Mr. Kristof is appropriate when he states that the “primary cause for homelessness on the West Coast is a gigantic scarcity of housing.” Nonetheless, he errors the trigger if he blames West Coast liberalism.
Homelessness and the extreme housing shortages in California might be largely blamed on 1) the curtailment of government subsidies for housing starting with President Ronald Reagan and a pair of) the subsidies to incumbent householders that got here with Proposition 13 — which lowered turnover in houses by capping property tax progress, and penalizes new consumers by reassessing property tax at present market values when property turns over.

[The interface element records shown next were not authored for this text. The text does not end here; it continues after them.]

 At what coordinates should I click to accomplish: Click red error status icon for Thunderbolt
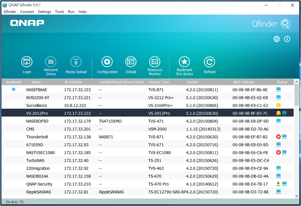[278, 137]
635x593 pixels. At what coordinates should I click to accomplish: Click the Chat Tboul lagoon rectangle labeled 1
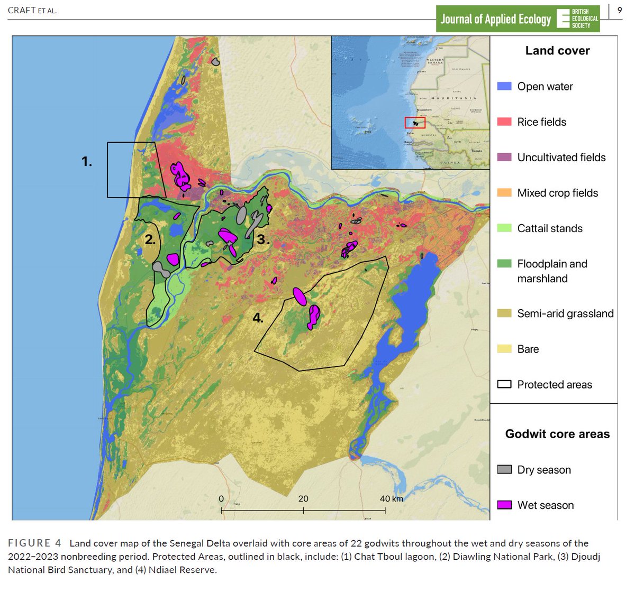[130, 169]
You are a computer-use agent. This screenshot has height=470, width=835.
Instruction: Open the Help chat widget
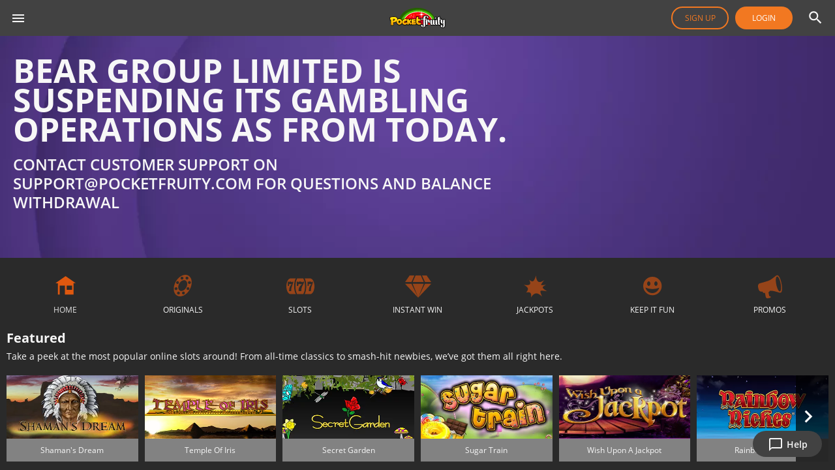click(x=787, y=444)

The decimation of public training, psychological well being providers and different authorities providers additionally started with Mr. Reagan, and was accelerated by the drastic drop in property tax income as a result of Proposition 13.
Jim Fox
Palo Alto, Calif.
To the Editor:
As a fellow West Coaster, I consider that Nicholas Kristof’s evaluation of the Democratic Occasion’s failure to handle our state’s important, longstanding challenges is effectively based. In response to a latest research, 34 percent of the state’s households don’t earn enough revenue to fulfill their primary wants.
Contemplating California’s economic system is the fifth largest in the world, such excessive charges of struggling households are usually not solely problematic, however inexcusable as effectively. In any case, the Democratic Occasion has maintained management of the California State Legislature for nearly the entire previous 50 years. There’s nothing to cease it from enacting the transformative insurance policies it has campaigned on. And but … 34 %.
To Mr. Kristof’s level, maybe a more healthy Republican Occasion would foster extra political competitors and strain Democrats to meet their guarantees. Nonetheless, as partisan polarization continues to rise, an more and more conservative Republican Occasion is unlikely to achieve a lot floor in such a famously liberal state.
So, as a substitute of hoping the two-party system will organically reasonable itself, Californians ought to do what we do greatest: innovate. A multiparty system would do a significantly better job of representing our state’s many various communities and responding to their important wants.
If we would like extra events, we must always begin taking a look at electoral reforms like proportional representation as promising structural options to our democracy’s antiquated, unrepresentative two-party issues.
Caledon Myers
Grass Valley, Calif.
The author is govt director of ProRep Coalition.
To the Editor:
Nicholas Kristof missed the principle cause that homelessness is larger on the West Coast than the East Coast. As somebody who has lived on each coasts, I can let you know it isn’t politics or housing shortages that makes the West Coast extra engaging to the homeless; it’s the climate!